#### YOUR TASK
Print the records below exactly as they appear.
═══ RECORDS FOR THIS EXERCISE ═══
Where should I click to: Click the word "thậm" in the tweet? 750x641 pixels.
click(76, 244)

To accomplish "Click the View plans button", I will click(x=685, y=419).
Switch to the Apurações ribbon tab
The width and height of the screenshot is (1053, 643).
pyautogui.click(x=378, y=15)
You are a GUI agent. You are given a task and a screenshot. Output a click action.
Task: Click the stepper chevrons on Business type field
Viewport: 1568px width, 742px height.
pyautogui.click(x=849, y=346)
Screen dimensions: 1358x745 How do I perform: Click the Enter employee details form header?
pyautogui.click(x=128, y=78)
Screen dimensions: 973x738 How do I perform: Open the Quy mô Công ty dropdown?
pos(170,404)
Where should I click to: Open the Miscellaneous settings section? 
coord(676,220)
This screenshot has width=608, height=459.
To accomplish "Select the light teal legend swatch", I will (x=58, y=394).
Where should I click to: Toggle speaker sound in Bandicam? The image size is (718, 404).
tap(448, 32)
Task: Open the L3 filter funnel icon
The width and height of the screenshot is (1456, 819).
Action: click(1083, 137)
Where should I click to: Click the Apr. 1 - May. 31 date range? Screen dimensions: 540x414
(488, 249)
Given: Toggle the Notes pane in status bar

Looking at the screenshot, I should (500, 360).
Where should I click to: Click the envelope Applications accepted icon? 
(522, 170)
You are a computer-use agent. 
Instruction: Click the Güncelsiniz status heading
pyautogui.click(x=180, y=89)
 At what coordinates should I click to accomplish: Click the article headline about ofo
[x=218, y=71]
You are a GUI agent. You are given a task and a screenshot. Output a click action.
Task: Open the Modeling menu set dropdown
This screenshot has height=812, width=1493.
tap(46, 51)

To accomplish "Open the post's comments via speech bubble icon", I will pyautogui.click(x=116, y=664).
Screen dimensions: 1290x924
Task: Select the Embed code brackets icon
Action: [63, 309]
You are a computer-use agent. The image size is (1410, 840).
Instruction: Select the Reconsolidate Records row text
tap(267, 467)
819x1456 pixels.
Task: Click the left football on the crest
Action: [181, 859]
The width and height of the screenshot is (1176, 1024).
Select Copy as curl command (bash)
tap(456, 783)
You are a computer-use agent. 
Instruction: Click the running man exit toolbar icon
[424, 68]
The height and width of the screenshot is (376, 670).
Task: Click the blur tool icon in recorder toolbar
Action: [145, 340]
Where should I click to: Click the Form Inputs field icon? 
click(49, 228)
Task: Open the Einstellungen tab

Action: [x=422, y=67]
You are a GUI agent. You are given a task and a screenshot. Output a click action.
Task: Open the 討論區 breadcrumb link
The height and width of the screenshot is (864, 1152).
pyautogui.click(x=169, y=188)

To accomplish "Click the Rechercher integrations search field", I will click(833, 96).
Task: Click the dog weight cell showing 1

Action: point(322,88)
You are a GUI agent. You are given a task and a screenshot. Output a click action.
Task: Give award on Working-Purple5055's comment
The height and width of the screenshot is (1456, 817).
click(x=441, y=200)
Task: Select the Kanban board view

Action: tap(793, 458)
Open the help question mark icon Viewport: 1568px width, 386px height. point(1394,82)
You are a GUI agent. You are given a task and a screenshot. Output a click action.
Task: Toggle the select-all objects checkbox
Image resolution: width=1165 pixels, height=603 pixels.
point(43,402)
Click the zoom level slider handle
═══
#### ANSWER SECTION
Where should I click to: Click the word "thậm" in the tweet? 750x641 pixels.
click(76, 244)

To accomplish "Click the View plans button", I will click(x=685, y=419).
Switch to the Apurações ribbon tab
The width and height of the screenshot is (1053, 643).
pyautogui.click(x=378, y=15)
You are a GUI agent. You are given a task and a screenshot. Output a click action.
Task: Click the stepper chevrons on Business type field
Viewport: 1568px width, 742px height.
pyautogui.click(x=849, y=346)
Screen dimensions: 1358x745 How do I perform: Click the Enter employee details form header?
pyautogui.click(x=128, y=78)
Screen dimensions: 973x738 How do I perform: Open the Quy mô Công ty dropdown?
pos(170,404)
Where should I click to: Open the Miscellaneous settings section? 
coord(676,220)
This screenshot has width=608, height=459.
To accomplish "Select the light teal legend swatch", I will (x=58, y=394).
Where should I click to: Toggle speaker sound in Bandicam? The image size is (718, 404).
tap(448, 32)
Task: Open the L3 filter funnel icon
The width and height of the screenshot is (1456, 819).
Action: click(1083, 137)
Where should I click to: Click the Apr. 1 - May. 31 date range? Screen dimensions: 540x414
(488, 249)
Given: Toggle the Notes pane in status bar

Looking at the screenshot, I should (500, 360).
Where should I click to: Click the envelope Applications accepted icon? 
(522, 170)
You are a computer-use agent. 
Instruction: Click the Güncelsiniz status heading
pyautogui.click(x=180, y=89)
 At what coordinates should I click to accomplish: Click the article headline about ofo
[x=218, y=71]
You are a GUI agent. You are given a task and a screenshot. Output a click action.
Task: Open the Modeling menu set dropdown
This screenshot has height=812, width=1493.
tap(46, 51)

To accomplish "Open the post's comments via speech bubble icon", I will pyautogui.click(x=116, y=664).
Screen dimensions: 1290x924
Task: Select the Embed code brackets icon
Action: [63, 309]
You are a computer-use agent. The image size is (1410, 840).
Instruction: Select the Reconsolidate Records row text
tap(267, 467)
819x1456 pixels.
Task: Click the left football on the crest
Action: [181, 859]
The width and height of the screenshot is (1176, 1024).
Select Copy as curl command (bash)
tap(456, 783)
You are a computer-use agent. 
Instruction: Click the running man exit toolbar icon
[424, 68]
The height and width of the screenshot is (376, 670).
Task: Click the blur tool icon in recorder toolbar
Action: [145, 340]
Where should I click to: Click the Form Inputs field icon? 
click(49, 228)
Task: Open the Einstellungen tab

Action: [x=422, y=67]
You are a GUI agent. You are given a task and a screenshot. Output a click action.
Task: Open the 討論區 breadcrumb link
The height and width of the screenshot is (864, 1152).
pyautogui.click(x=169, y=188)

To accomplish "Click the Rechercher integrations search field", I will click(833, 96).
Task: Click the dog weight cell showing 1

Action: point(322,88)
You are a GUI agent. You are given a task and a screenshot. Output a click action.
Task: Give award on Working-Purple5055's comment
The height and width of the screenshot is (1456, 817).
click(x=441, y=200)
Task: Select the Kanban board view

Action: tap(793, 458)
Open the help question mark icon Viewport: 1568px width, 386px height. point(1394,82)
You are a GUI agent. You are given a task and a screenshot. Output a click action.
Task: Toggle the select-all objects checkbox
Image resolution: width=1165 pixels, height=603 pixels.
point(43,402)
Click the zoom level slider handle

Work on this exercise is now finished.